The true reasons are different in my opinion.
During the pandemic, anybody who had a service job that could be provided from home saw that it is possible, even though employers for years kept telling us that it’s not.
Now a lot of these employers want to force their labor force to come back.
Come back to what?
Commuting and standing in line? Being in a cubicle close to a lot of other people? Wages that are kept as low as possible to maximize profits for shareholders? Being “bossed-around” and micromanaged, especially in lower-wage service jobs?
What people have realized and employers still struggle with is a new appreciation for relationships:
We all like to work with folks we like. We like to apply what we have learned and do things in a reasonable, logical, common-sense way.
Most employers want to press their employees in a corset and when someone speaks up they’re told to shut up and appreciate that they have a job and get paid.
A great example describing what the dynamics are can be found in this NPR interview recording: The COVID Small Business Boom
You will hear about Chris Van Jura, a guy who used to manage higher-end restaurants for a company. He was fired when the pandemic hit.
When he wondered what he wants to do and how he wants to interact with people, he decided to use some of his savings and buy an old food truck, renovate it and start a hot dog stand that serves a special kind of hot dog famous in New Jersey.
Listen to the recording and hear how he gets choked up when asked how he feels about his new way of working. It’s emotional — I can tell you.
You don’t hear that from a regular employee working for little more than minimum wage.
The days of keeping costs down, maximizing profits, making shareholders happy, explaining everything with rule books, financial calculations, and cost analysis are over. That worked when people didn’t know that they have alternatives.
6 million people already took action and started new businesses. As long as they see an opportunity to make their business work they will not come back to traditional employers.
There are terms like “family business” and “company” culture that need to be moved up and receive much more emphasis.

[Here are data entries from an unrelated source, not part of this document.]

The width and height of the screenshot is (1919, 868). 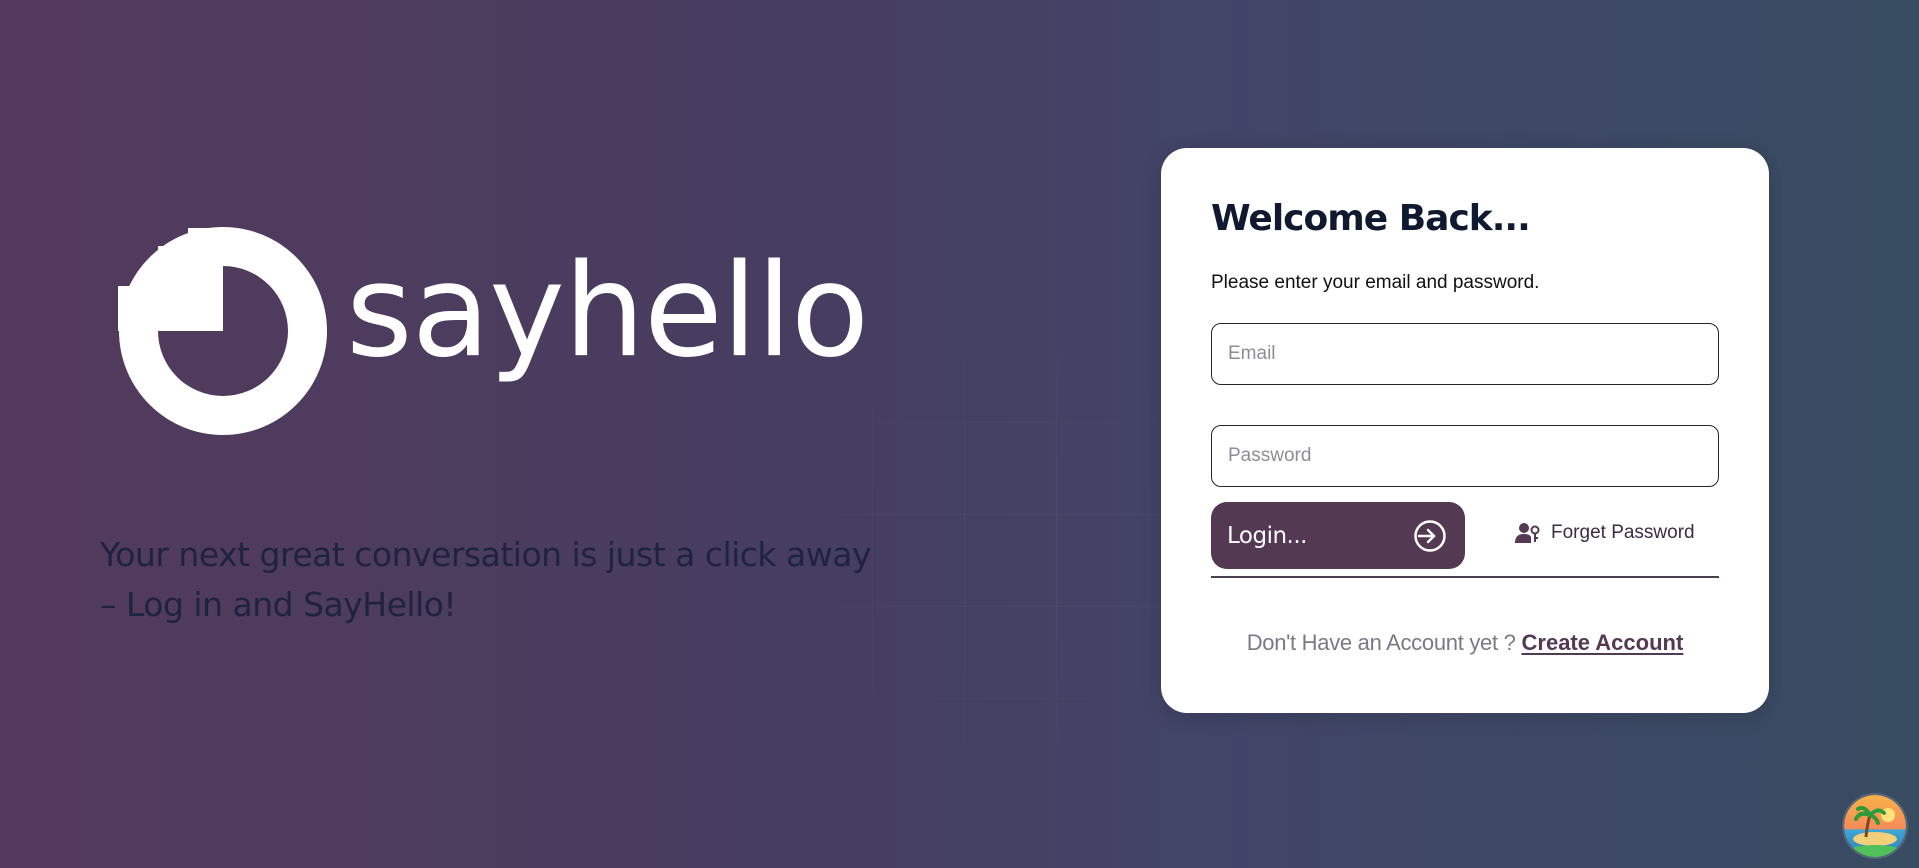 What do you see at coordinates (1603, 642) in the screenshot?
I see `create-account-link: Create Account` at bounding box center [1603, 642].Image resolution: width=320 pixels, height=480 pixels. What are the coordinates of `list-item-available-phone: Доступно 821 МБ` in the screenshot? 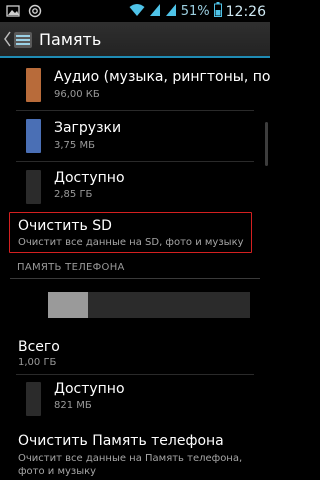 It's located at (135, 398).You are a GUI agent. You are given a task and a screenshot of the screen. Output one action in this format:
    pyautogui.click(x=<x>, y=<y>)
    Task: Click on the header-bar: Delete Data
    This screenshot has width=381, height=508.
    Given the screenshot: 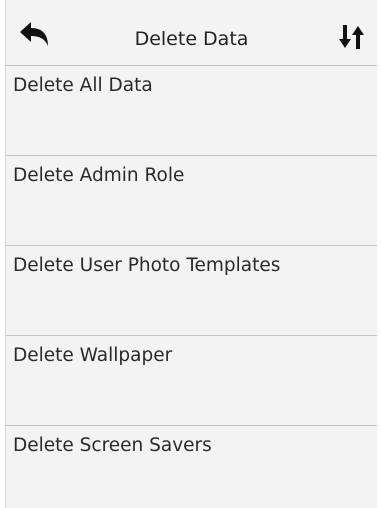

The freedom to manage our time, decide what we do — know that there are consequences, and do it anyway — as millions of small business owners do every day is what employers who want to attract the labor force need to be aware of and offer attractive solutions.
They told you that you couldn’t do it yourself and that you need to dance to the tune of the boss.
The pandemic has demonstrated that we can manage our time, keep an eye on our expenses, engage others we work with and help each other based on good relationships, care, trust, empathy, etc.
As long as employers keep focusing on $$$ and not on the deeper values the modern labor force is looking for, more and more gig workers and small businesses will replace traditional employment and work.
Hot off the press I learned last night that the boring, repetitive, dangerous hazardous, underpaid jobs will be replaced by Tesla Bot in the not very distant future. I can imagine the many jobs in harvesting that these guys could do. It will take some time to get used to when encountering these guys in restaurants and retail stores.